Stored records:
==========

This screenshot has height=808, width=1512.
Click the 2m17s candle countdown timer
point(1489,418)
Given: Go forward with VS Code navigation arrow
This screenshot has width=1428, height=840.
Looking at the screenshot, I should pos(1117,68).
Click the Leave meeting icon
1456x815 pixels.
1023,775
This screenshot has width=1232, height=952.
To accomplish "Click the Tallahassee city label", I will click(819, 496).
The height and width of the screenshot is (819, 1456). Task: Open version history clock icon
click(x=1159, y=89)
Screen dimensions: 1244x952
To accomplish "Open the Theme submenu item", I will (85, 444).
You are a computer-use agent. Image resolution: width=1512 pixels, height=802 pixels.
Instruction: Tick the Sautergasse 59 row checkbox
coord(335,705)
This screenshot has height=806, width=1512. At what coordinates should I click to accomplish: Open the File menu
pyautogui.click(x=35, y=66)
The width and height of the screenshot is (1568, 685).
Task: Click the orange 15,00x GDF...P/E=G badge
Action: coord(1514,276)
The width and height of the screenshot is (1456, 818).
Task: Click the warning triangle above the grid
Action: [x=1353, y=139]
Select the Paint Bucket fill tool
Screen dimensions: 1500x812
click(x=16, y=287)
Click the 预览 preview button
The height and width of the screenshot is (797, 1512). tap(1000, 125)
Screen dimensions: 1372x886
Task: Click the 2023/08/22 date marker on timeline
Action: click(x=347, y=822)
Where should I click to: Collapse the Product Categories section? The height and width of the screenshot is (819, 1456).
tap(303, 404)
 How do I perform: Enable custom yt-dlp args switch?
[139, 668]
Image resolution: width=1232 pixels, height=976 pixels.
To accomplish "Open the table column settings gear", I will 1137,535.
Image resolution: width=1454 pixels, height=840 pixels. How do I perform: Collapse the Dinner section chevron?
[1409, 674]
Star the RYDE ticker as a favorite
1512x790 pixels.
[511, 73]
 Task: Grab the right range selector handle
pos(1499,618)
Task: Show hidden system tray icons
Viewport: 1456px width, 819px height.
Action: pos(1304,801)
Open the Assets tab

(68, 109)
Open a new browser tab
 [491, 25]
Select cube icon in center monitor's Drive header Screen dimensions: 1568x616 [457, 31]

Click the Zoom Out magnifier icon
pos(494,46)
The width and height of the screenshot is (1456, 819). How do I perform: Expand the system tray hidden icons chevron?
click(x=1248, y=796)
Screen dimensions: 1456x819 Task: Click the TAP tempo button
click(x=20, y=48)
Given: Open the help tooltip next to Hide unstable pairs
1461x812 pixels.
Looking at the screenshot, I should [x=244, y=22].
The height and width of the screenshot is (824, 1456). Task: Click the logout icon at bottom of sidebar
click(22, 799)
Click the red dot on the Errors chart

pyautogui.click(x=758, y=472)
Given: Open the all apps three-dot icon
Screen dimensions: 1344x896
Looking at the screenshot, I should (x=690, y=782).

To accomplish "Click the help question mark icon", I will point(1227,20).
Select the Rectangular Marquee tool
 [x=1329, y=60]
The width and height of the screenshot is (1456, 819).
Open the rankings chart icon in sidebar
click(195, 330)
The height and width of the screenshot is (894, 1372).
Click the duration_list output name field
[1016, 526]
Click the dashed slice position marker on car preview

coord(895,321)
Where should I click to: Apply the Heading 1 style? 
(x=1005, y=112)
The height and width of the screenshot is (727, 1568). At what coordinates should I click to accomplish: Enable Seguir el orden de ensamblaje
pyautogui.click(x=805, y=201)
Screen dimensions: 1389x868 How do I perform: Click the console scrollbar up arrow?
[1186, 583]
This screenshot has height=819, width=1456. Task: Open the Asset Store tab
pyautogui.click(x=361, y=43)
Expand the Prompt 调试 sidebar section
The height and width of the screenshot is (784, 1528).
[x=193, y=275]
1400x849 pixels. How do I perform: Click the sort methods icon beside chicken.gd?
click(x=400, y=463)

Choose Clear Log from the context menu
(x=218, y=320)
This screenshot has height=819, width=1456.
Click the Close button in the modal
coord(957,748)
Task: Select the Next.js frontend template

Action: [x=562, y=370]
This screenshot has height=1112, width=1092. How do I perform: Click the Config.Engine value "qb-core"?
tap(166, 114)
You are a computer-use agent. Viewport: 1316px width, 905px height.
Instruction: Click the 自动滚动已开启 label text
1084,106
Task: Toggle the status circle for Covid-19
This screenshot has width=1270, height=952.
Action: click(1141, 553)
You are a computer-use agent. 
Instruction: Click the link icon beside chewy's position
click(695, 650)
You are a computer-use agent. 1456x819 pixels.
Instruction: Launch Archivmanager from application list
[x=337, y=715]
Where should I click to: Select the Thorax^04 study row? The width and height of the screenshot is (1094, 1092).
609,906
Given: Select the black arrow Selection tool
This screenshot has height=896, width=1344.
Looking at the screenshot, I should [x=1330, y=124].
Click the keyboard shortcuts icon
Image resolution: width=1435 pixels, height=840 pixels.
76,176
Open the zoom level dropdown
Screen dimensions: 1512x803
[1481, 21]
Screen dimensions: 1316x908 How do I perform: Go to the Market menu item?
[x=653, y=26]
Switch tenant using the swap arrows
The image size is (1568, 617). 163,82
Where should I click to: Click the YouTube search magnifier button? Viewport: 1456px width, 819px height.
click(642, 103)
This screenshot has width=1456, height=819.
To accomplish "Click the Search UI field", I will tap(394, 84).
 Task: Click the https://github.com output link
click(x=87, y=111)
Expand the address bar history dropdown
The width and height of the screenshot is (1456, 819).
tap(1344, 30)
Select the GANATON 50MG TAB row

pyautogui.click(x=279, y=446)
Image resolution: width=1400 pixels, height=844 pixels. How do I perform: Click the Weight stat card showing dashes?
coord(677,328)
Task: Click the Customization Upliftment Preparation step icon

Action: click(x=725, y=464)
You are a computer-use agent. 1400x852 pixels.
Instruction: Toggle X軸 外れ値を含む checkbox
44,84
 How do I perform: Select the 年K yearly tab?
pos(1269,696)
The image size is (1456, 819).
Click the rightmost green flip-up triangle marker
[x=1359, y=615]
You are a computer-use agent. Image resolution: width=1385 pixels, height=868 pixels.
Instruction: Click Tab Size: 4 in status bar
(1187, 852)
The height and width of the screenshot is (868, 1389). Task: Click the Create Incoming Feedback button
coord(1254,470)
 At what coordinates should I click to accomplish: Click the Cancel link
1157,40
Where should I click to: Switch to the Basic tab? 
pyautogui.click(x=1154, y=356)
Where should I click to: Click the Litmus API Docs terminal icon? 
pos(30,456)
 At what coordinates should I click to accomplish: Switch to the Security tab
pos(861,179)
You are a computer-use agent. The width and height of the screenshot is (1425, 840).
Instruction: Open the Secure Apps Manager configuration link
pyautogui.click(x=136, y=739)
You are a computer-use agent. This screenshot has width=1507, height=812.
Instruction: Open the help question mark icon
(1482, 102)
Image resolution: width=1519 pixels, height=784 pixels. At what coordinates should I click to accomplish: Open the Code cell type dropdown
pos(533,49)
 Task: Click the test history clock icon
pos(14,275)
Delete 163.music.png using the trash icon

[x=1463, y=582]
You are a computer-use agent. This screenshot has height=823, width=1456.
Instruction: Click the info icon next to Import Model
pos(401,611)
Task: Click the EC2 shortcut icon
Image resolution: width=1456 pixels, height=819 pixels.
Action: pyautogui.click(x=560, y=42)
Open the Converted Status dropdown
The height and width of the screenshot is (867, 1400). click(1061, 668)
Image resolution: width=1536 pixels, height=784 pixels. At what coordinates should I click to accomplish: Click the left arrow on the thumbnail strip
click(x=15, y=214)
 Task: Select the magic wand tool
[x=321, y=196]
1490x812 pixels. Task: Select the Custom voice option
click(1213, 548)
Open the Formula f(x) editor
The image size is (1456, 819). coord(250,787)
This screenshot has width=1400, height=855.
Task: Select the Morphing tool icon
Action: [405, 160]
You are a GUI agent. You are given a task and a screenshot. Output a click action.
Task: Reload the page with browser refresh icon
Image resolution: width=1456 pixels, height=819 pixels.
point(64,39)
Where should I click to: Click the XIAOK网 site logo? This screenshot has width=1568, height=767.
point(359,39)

==========

EXERCISE DIRECTIONS:
Above are some lines. Repeat exactly, and only, those from the line that has "Click the duration_list output name field" through the line that has "Expand the Prompt 调试 sidebar section".

SOLUTION TO THE PROBLEM:
Click the duration_list output name field
[1016, 526]
Click the dashed slice position marker on car preview

coord(895,321)
Where should I click to: Apply the Heading 1 style? 
(x=1005, y=112)
The height and width of the screenshot is (727, 1568). At what coordinates should I click to accomplish: Enable Seguir el orden de ensamblaje
pyautogui.click(x=805, y=201)
Screen dimensions: 1389x868 How do I perform: Click the console scrollbar up arrow?
[1186, 583]
This screenshot has height=819, width=1456. Task: Open the Asset Store tab
pyautogui.click(x=361, y=43)
Expand the Prompt 调试 sidebar section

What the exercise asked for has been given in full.